Use-Case 2 - use of Permission as residual policy in Bundles

In this use-case we look to how the Permission can be used in a Bundle to carry obligations and refrains that are more expressible than security-labels. The Permission would need to be limited to encoding that the sender is confident the recipient will obey.  

This use-case is similar to Use-Case 1 and 3 except that the residual policy is encoded in Permission carried in the Bundle. Thus the recipient is expected to make residual Access Control Decisions inclusive of this Permission.

How the sender knows what the recipient is willing to obey may be a stretch goal, but is expected to be overriding policy not expressed


Processing and Enforcing Policies:

3

Use-Case 3 - Access Control Decision that utilizes a Permission

In this use-case we look to how a generalization of an Access Control Decision Point and Access Control Enforcement Point may utilize existing an Permission or a number of Permissions that are deemed applicable to a decision context. Some of the major points of deliberation are as follows:

  1. How to search for all Permission resources applicable to a request context (discovery). This hinges on sufficient search parameters within the Permission resource to enable and facilitate the discovery.
  2. How to process one Permission and evaluate it against a request context and determine the decision according to that Permission instance.
  3. How to combine and reconcile multiple decisions in the case there are more than one applicable Permissions.
  4. The interface/API for the access control query/response.

For the latter question (4), we encourage using OAuth 2.0 between the Access Control Decision Point actor and the Access Control Enforcement Point actor.

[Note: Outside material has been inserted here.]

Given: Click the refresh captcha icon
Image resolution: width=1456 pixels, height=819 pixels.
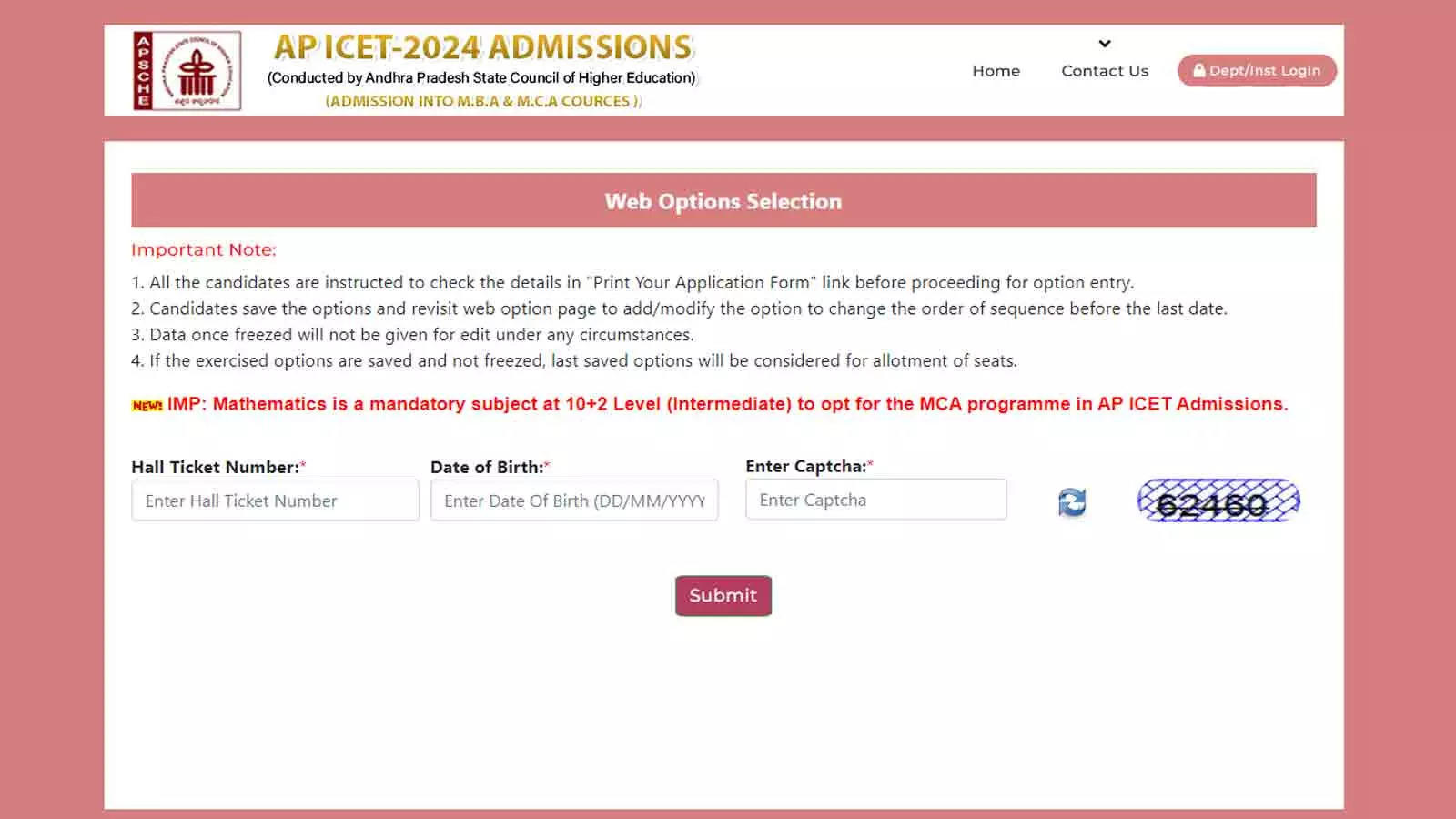Looking at the screenshot, I should 1072,502.
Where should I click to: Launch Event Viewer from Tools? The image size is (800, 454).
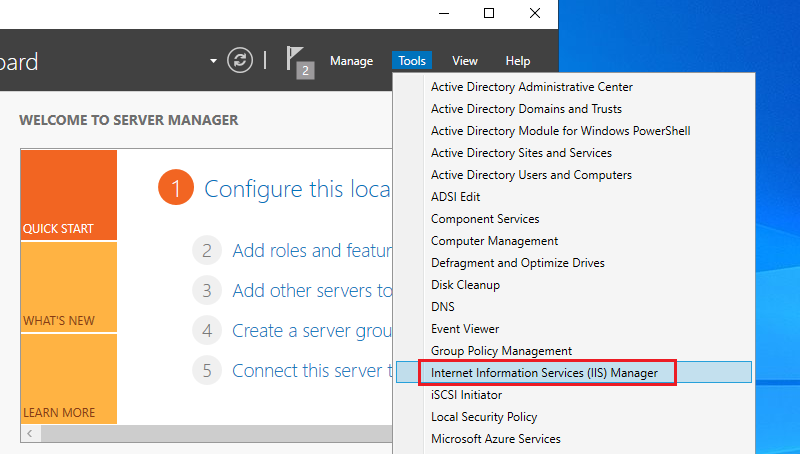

This may result in extending the specifications, to address questions such as how to further constrain or guide the use of specifications like SMART-on-FHIR.


Audit and Provenance:

4

Use-Case 4 - AuditEvent recording of Access Control Decisions

The Access Control Decisions might utilize the AuditEvent to record the decision. When this is done, there should be profiles of AuditEvent for this purpose.

see predicate work in IHE BALP Implementation Guide: https://profiles.ihe.net/ITI/BALP/index.html


5

Use-Case 5 - Provenance for policy derivation (experimental)

Policy authors might use the Provenance resource to maintain record and trace the link between a Permission instance and the original forms of policy on which it is based. The original policy may be in the form of another Permission, a Consent resource, Document, or externally-authored policies. Where externally authored policies may be just human readable but well identified, or may be based on external standards such as XACML, ODRL, or other (including proprietary).

This paves the way for a profile, or a set of examples, that clarifies how the Provenance resource should look like for these use cases.


6

Use-Case 6 - Provenance for Access Control Decisions (experimental)

The Access Control Decision Point, in some cases, needs a mechanism to record the policy on which basis a decision was made --a (number of) Permission resource(s). This may be recorded within the AuditEvent resource that records the decision in the form of an extension, or it may be recorded using a Provenance resource. The goal of this use case is to explore the best mechanism to address this need and provide a profile, or a set of examples, that demonstrate how this can be done.